3. I told Mr Anthony that, according to public statements by the Australian producers themselves, there seemed to be room for very different opinions about the extent and nature of the damage which British entry into the EEC might cause here. For example, the General Manager of the Murray Goulburn Co-operative Company Limited (Australia’s largest manufacturing dairy company), had just said publicly that many sections of the Australian dairy industry were jumping at shadows over British admission to the Common Market; that a decade of butter shortage might be about to follow the last decade of surplus; and that the enlarged Community’s import requirements of butter might be such that Brussels would ‘decide to reduce the Community tariff to a level which would enable the Australians and others to obtain a reasonable price for their products.’ Mr Anthony said that the Murray Goulburn concern was an extremely efficient one, which could look after itself. He had to think about the many less efficient small producers. Moreover, he believed in facing inevitable facts, however gloomy, and had based his whole political career on doing so. If Australia was to take the necessary steps to diversify her production in time, it would be necessary to make the primary producers concerned think, and the only way to do this was to alarm them.
4. I said that I realised Mr Anthony was not happy about the terms we had obtained, but nevertheless both Australia and we had to accept the situation as it was. That meant that if and when disruption was threatened, we should now need to invoke the general fall-back assurance which we had secured from the EEC, guaranteeing speedy and effective action by the enlarged Community to deal with any abrupt dislocation of trade in agricultural products. Surely, therefore, the sensible course now was to play this guarantee up rather than down. Every time it was presented as a worthless undertaking it in fact became worth a little less. I thought it would pay Australia henceforward to emphasise the importance which she attached to the guarantee, rather than decry it. Mr Anthony said he agreed with this.
5. I then added that given the evident impossibility of framing any precise assessment at this stage of what damage would actually result, it seemed positively preferable to have a general guarantee rather than protection for specific amounts of specific products. The advantage of the general assurance was that it was extremely flexible.
6. Mr Anthony made no attempt to answer this point but instead launched out into a description of the difficulty which he foresaw over disposing of Australian butter if there were now to be a good year for butter production in Europe. By mid-1972, it would be possible to see the trend, and it could well be profoundly adverse.
7. On sugar, Mr Anthony said that Australia stood to lose more than any other country by British entry into the EEC. There would be no problem about selling Australian sugar if the ISA collapsed and a free-for-all took its place, since Australian producers were among the world’s most efficient. But if this were not to happen, ‘room must be made for us’. The real problem was beet sugar production in the EEC itself. The EEC, he thought, had followed a thoroughly bad neighbour policy in relation to sugar and had thus got itself a bad name. He did not think we had much chance of settling the matter after 1974 in the way we apparently hoped.

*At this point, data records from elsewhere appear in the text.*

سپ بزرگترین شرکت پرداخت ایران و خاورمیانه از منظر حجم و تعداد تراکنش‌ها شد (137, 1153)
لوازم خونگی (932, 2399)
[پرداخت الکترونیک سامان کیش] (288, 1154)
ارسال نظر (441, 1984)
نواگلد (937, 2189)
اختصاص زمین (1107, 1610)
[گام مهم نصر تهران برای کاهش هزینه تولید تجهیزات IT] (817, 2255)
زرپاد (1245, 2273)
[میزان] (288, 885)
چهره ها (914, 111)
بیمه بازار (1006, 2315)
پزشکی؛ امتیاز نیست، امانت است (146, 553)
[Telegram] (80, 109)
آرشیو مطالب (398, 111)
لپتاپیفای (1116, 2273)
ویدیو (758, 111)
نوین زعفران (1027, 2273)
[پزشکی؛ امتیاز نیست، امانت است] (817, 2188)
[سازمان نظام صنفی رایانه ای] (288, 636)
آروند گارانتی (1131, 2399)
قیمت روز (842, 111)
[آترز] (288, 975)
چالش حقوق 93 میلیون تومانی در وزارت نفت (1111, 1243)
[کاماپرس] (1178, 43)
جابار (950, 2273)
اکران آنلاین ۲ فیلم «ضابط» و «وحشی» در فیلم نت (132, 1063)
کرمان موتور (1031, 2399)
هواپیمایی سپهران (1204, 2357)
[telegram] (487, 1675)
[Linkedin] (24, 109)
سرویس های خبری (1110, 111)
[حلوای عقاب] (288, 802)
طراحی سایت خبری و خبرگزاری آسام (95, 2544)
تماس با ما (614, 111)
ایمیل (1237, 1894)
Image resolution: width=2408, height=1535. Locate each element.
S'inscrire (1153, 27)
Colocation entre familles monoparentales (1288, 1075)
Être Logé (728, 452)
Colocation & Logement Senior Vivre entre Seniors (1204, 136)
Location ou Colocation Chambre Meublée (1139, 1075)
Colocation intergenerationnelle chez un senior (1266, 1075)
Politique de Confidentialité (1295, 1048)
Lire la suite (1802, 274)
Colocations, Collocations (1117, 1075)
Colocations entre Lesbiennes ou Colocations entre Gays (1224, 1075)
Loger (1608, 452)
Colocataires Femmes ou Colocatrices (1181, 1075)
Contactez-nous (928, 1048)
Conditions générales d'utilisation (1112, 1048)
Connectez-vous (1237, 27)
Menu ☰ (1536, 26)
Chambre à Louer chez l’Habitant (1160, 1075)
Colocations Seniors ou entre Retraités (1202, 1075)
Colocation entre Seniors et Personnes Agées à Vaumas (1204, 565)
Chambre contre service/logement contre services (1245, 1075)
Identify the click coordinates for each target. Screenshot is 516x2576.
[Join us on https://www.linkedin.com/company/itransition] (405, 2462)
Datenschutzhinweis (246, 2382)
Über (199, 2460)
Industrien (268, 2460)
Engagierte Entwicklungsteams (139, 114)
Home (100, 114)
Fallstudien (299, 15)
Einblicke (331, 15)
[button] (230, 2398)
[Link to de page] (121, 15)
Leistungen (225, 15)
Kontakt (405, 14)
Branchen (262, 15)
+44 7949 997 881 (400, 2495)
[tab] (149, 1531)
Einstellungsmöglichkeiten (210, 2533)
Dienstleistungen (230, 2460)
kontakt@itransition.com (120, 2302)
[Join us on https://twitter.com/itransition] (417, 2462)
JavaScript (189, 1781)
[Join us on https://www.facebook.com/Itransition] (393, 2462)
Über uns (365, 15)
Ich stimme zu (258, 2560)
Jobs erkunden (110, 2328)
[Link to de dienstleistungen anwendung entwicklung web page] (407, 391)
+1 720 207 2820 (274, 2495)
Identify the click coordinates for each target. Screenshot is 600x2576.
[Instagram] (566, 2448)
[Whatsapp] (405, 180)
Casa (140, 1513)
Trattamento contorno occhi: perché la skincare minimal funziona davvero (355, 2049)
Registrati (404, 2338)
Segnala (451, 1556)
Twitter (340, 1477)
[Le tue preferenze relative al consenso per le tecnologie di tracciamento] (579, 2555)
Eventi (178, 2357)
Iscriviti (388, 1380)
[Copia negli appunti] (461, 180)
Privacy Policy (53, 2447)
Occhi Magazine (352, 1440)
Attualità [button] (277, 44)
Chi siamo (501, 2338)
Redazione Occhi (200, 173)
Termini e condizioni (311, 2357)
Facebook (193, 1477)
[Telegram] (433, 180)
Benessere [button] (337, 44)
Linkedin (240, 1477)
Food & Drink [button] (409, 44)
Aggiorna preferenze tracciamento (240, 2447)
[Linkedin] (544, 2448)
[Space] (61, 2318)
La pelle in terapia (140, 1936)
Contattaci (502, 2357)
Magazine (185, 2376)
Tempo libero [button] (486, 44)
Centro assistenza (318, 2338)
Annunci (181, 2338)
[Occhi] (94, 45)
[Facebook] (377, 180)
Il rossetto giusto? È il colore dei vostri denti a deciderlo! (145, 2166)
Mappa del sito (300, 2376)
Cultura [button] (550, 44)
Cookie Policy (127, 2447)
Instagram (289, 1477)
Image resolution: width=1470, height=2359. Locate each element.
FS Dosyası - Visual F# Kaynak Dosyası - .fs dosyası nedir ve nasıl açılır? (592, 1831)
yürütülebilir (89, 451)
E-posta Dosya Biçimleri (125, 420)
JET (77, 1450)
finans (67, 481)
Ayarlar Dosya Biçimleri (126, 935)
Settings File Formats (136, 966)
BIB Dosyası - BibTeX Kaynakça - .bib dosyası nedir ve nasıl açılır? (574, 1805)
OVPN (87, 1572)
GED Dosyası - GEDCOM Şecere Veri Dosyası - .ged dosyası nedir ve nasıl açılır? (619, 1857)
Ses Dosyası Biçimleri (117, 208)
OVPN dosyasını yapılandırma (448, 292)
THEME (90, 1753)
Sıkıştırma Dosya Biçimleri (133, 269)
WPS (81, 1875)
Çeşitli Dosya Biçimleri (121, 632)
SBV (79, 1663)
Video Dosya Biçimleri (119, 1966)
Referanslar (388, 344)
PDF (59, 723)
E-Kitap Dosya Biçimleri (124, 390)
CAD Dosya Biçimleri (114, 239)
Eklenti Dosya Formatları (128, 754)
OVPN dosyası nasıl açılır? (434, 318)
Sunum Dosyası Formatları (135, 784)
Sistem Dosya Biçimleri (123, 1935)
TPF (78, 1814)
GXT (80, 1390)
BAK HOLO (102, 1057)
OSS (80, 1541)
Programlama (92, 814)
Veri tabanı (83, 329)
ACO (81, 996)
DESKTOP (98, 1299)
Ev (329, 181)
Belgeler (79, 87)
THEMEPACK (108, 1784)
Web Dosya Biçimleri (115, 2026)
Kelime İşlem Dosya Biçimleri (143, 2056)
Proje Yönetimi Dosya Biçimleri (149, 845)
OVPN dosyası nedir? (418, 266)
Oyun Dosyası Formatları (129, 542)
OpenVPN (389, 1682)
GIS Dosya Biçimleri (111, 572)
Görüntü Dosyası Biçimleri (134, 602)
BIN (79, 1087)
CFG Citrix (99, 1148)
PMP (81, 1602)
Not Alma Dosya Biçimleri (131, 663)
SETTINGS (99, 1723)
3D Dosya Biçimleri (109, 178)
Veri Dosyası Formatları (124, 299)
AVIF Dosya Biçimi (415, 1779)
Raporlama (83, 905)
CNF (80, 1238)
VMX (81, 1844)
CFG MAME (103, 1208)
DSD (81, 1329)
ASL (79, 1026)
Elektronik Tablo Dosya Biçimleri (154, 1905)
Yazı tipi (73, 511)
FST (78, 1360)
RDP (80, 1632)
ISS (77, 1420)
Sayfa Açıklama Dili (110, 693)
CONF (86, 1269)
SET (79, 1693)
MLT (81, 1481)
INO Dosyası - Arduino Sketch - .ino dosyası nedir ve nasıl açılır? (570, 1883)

8. Mr Anthony then referred to Mr Rippon’s recent statement in the House of Commons that the Australian Government had always understood and supported Britain’s application to join the EEC. This was not the case, Mr Anthony said, and he felt strongly tempted to issue a statement denying it. However to do so might create the equally unjustified opposing impression that Australia was root and branch against British membership of the EEC. In reply to a question, Mr Anthony acknowledged that, if he were British, he would vote for our entry .into the Common Market; but said he would do this on political not economic grounds, since to his mind, the economic case for our entry had not been made out.
9. At the end of our talk, Mr Anthony, who had been personally very friendly throughout, said that he realised I had my job to do, just as he had his, and that he would co-operate with me to the maximum extent that he could. He hoped we could work closely together despite differences of approach. I said I hoped so too.